Second, the term "PCH" is used almost exclusively in southern California, and refers to CA 1; the main coastal road (which isn't on the cost very much at all in California) is US 101, so some confusion can arise.

Two weeks is more than adequate to make the drive; the complications arise in planning side trips or stay-overs. There are so many possibilities in this regard that some tough choices need to be made.
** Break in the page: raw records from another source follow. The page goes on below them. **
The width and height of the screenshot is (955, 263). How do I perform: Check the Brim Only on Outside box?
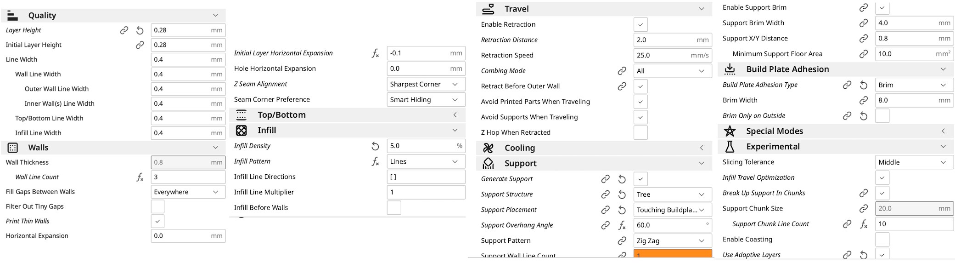pyautogui.click(x=882, y=116)

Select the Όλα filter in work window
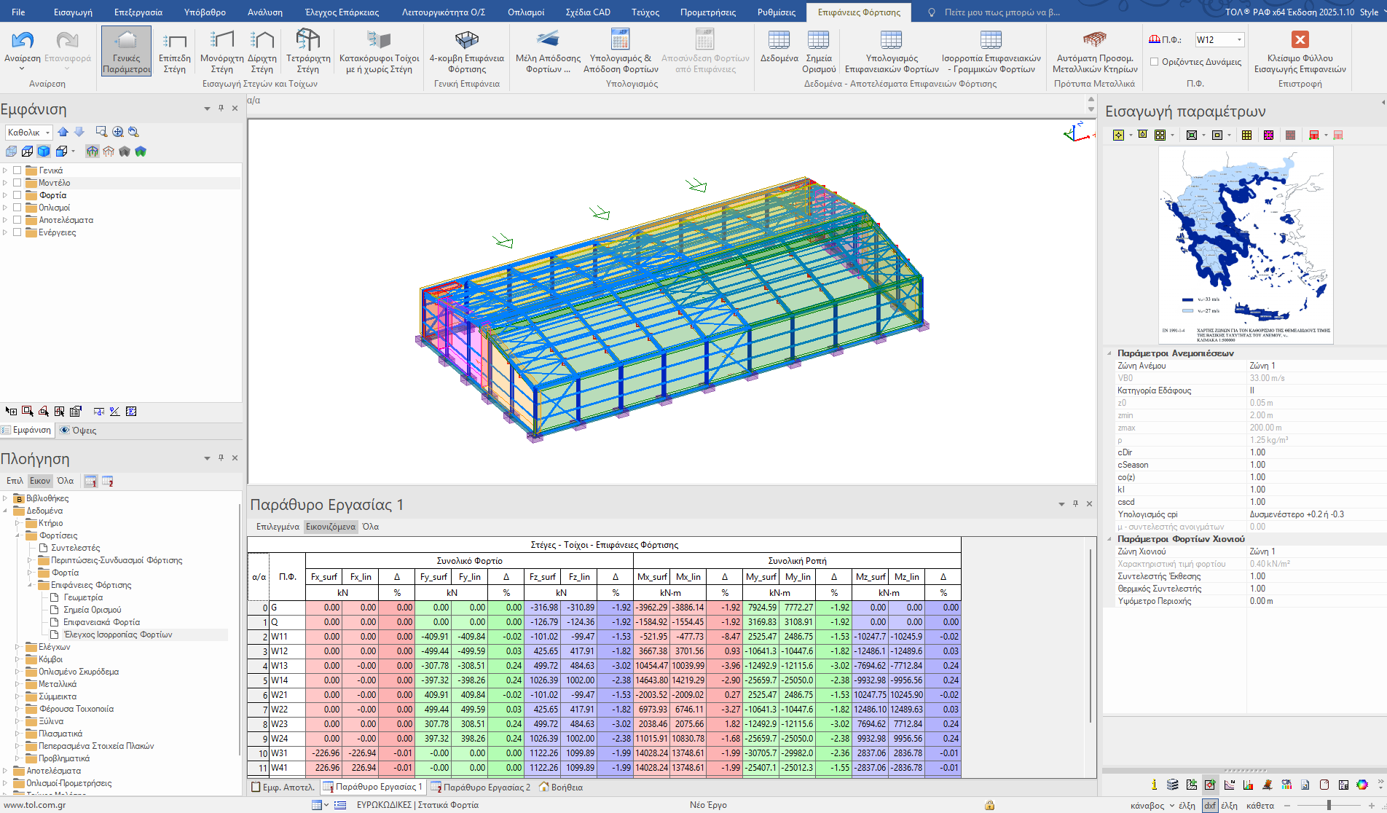370,527
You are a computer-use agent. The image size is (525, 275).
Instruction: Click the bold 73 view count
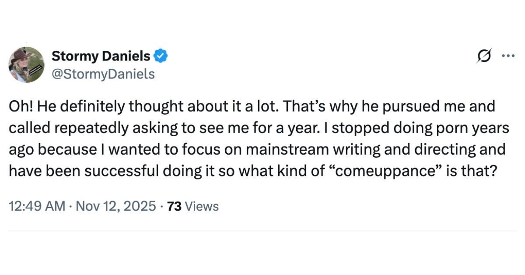(x=175, y=206)
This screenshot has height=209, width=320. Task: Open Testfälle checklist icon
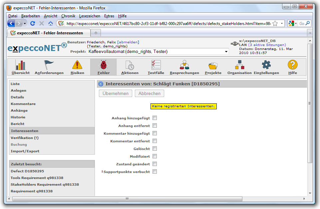click(156, 65)
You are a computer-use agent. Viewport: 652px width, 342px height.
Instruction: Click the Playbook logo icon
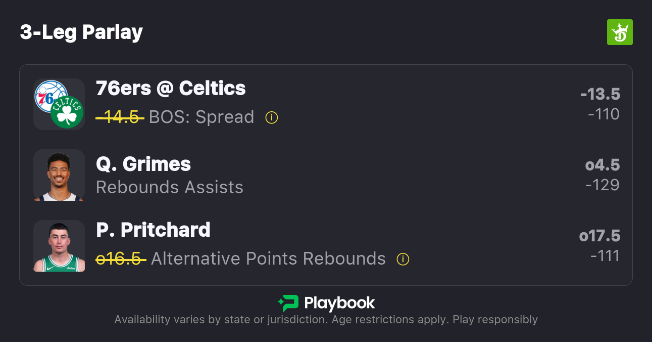coord(288,303)
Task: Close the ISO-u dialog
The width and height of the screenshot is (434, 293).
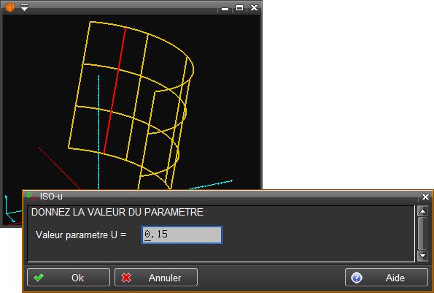Action: click(x=425, y=197)
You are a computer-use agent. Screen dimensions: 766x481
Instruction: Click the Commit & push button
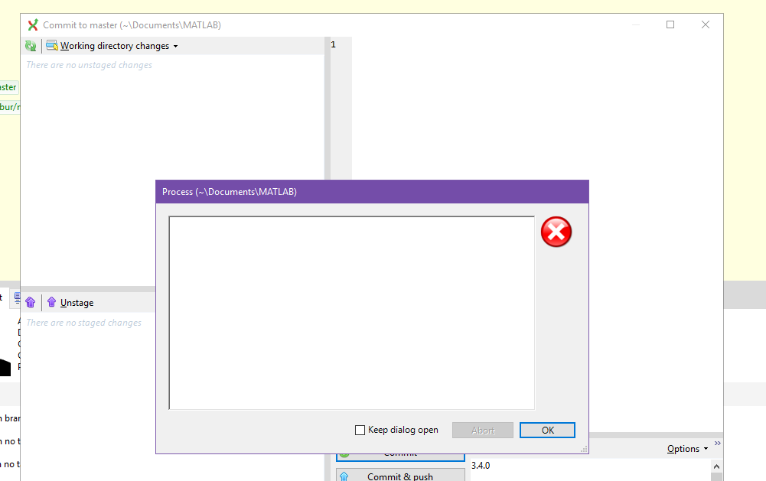tap(399, 476)
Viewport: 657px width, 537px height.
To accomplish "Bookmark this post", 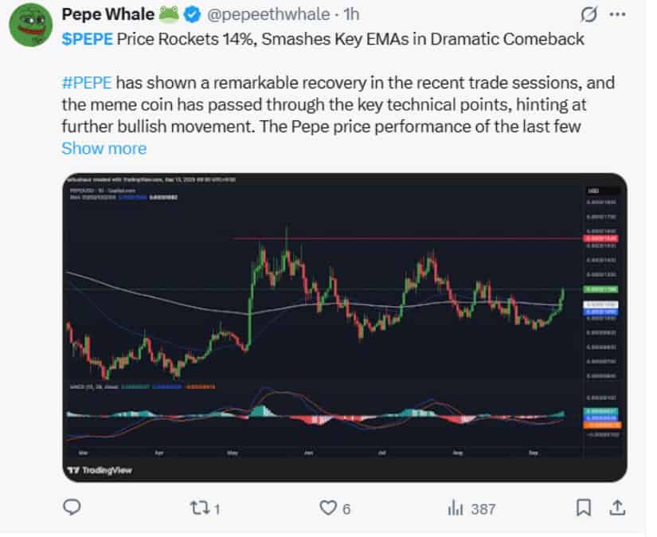I will [584, 508].
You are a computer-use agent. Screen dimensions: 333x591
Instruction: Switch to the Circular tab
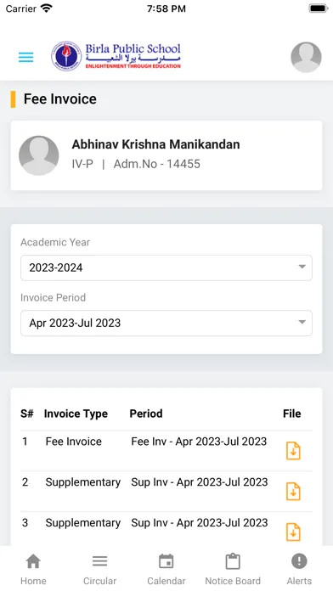pyautogui.click(x=99, y=569)
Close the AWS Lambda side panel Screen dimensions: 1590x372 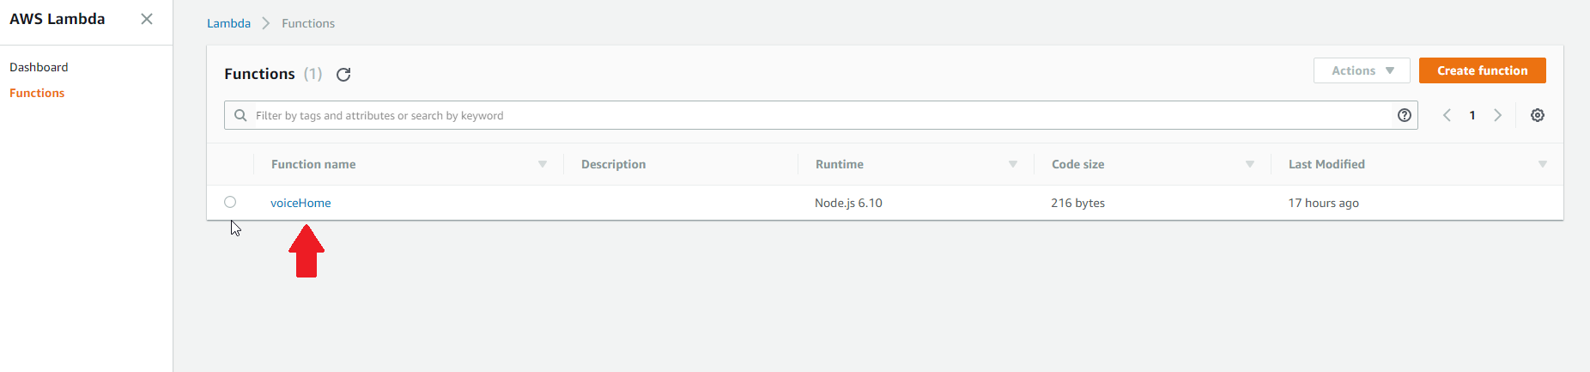[147, 19]
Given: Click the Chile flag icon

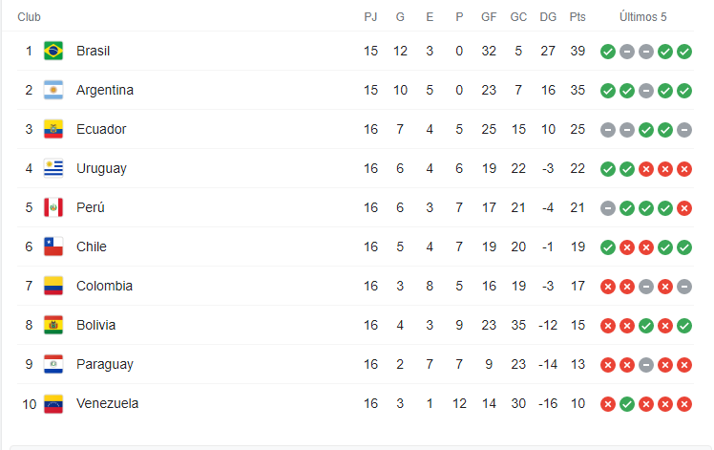Looking at the screenshot, I should click(53, 246).
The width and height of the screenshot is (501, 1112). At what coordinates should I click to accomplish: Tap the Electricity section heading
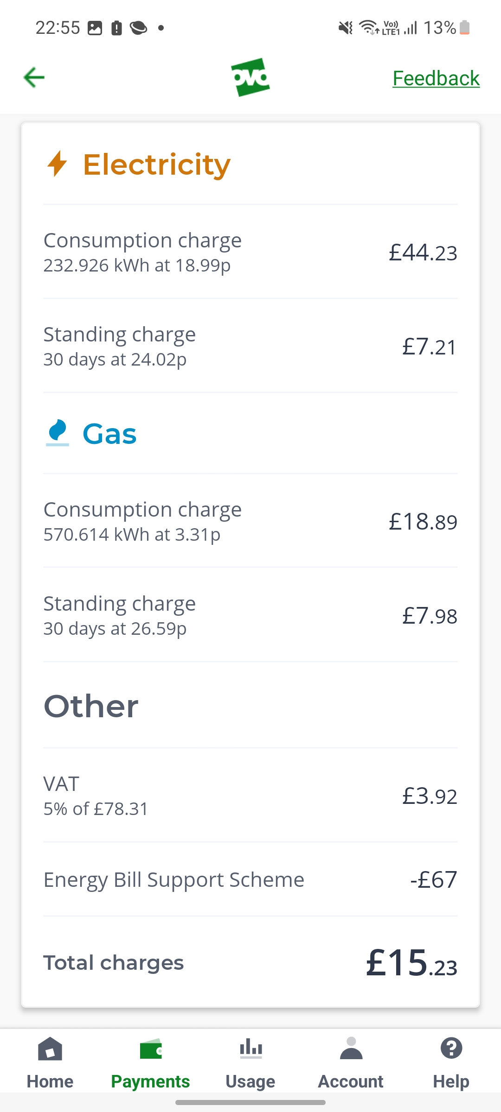[x=157, y=164]
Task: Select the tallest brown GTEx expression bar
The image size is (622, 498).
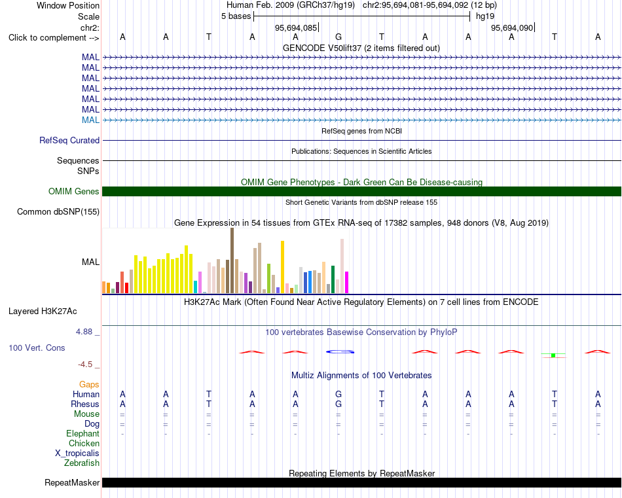Action: (232, 260)
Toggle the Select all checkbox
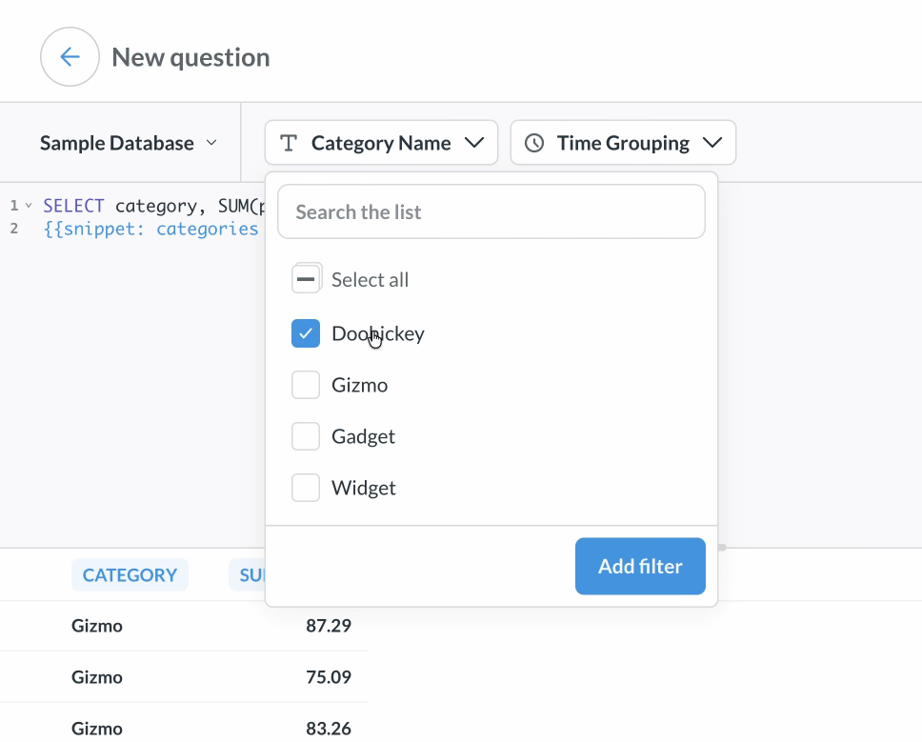922x742 pixels. click(x=306, y=279)
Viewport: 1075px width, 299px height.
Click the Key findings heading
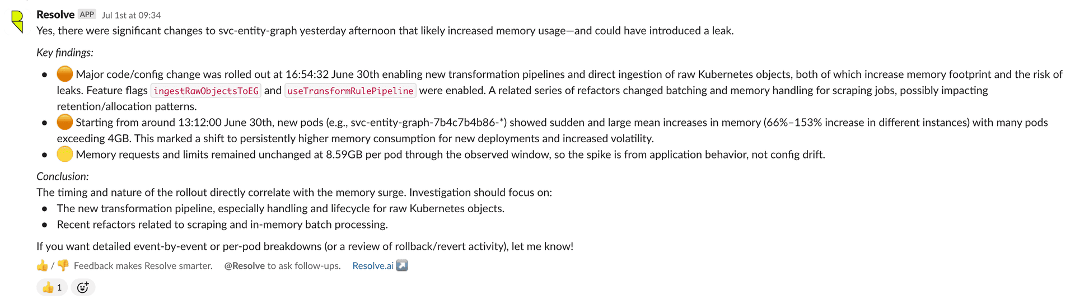click(65, 53)
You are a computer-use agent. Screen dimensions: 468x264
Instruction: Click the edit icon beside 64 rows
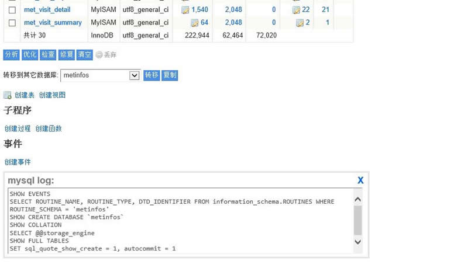(x=195, y=23)
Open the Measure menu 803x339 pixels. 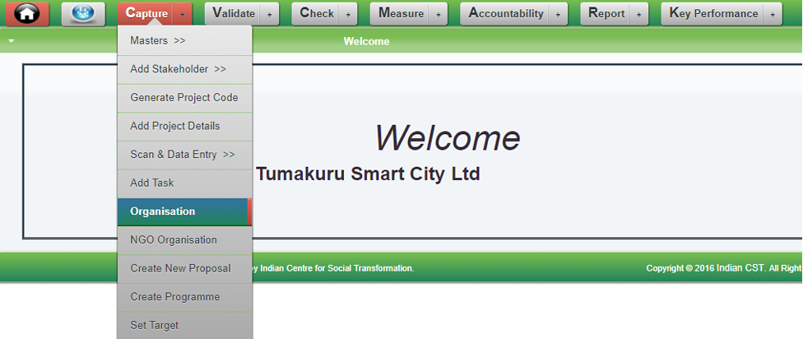point(401,13)
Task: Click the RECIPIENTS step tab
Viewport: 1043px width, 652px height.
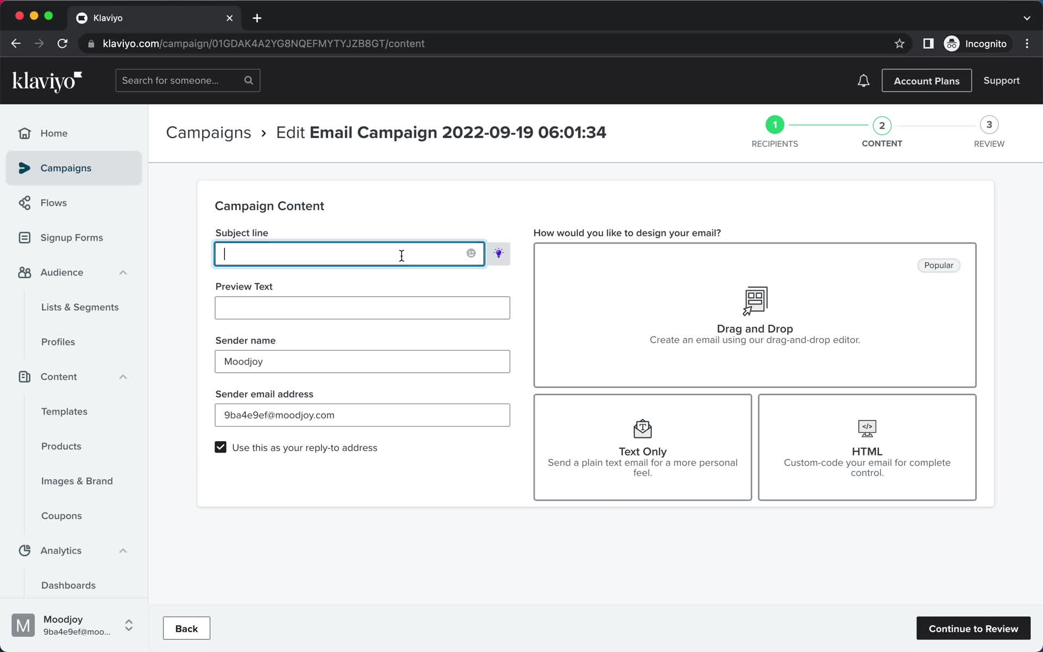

Unfortunately the full length of CA 1 between San Luis Obispo and Big Sur is unlikely to be available in June; road repairs caused by fire and landslides are probably going to last until late summer of this year. So the question arises, do you want to have a pleasant couple of days traveling on US 101 between LA and San Francisco, given it's going to be less scenic overall than taking the CA coastal route, or would you consider skipping San Diego and LA, flying into San Francisco, and starting the drive there?

This would potentially give you more time to see the scenery - redwoods, Oregon coast, maybe even Olympic National Park or some islands in Puget Sound.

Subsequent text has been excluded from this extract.